Publication information
- Publisher: Marvel Comics
- First appearance: She-Hulk #18 (Jul 1981)
- Created by: David Anthony Kraft and Michael Vosburgh

In-story information
- Alter ego: Unrevealed
- Species: human

= Grappler (comics) =

Grappler is a fictional character appearing in American comic books published by Marvel Comics.

==Publication history==
The Grappler first appeared in Savage She-Hulk #18 (July 1981), and was created by David Anthony Kraft and Mike Vosburg.

==Fictional character biography==
The Grappler became a master of leverage, both in a physical and financial sense, when advised to study leverage as a youth. His attempt to put leverage to criminal use by stealing an armored car filled with gold was halted by She-Hulk.

Later, the Grappler tries to steal courtroom files in order to gain blackmail material. He again confronts She-Hulk. In an attempt to escape, he almost kills her father. The She-Hulk creates a shockwave that stops and stuns him.
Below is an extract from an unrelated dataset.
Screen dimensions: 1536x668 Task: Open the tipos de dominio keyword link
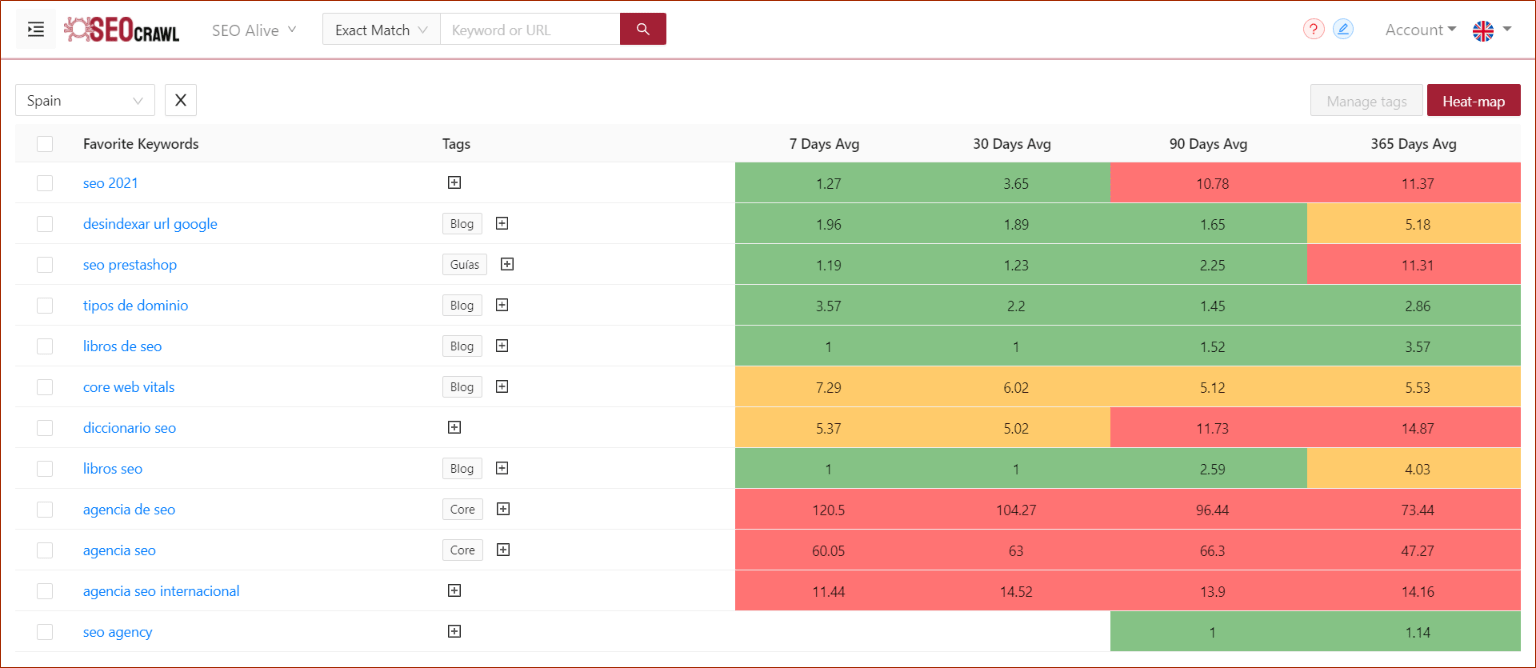pyautogui.click(x=135, y=306)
The Grappler is approached by the villain Firebrand to meet at the "Bar With No Name" to discuss the Scourge of the Underworld, a person who has been killing villains. The Grappler joins with several other villains at the facility. However, the bartender is the Scourge, who kills everyone.

==Equipment==
The Grappler carried a flexible steel rod used as a battle staff, the blunt end of which contained a coil of cable which could be used to entangle an opponent or serve as a cable to be reeled in. He also used a radio-controlled plane for transportation.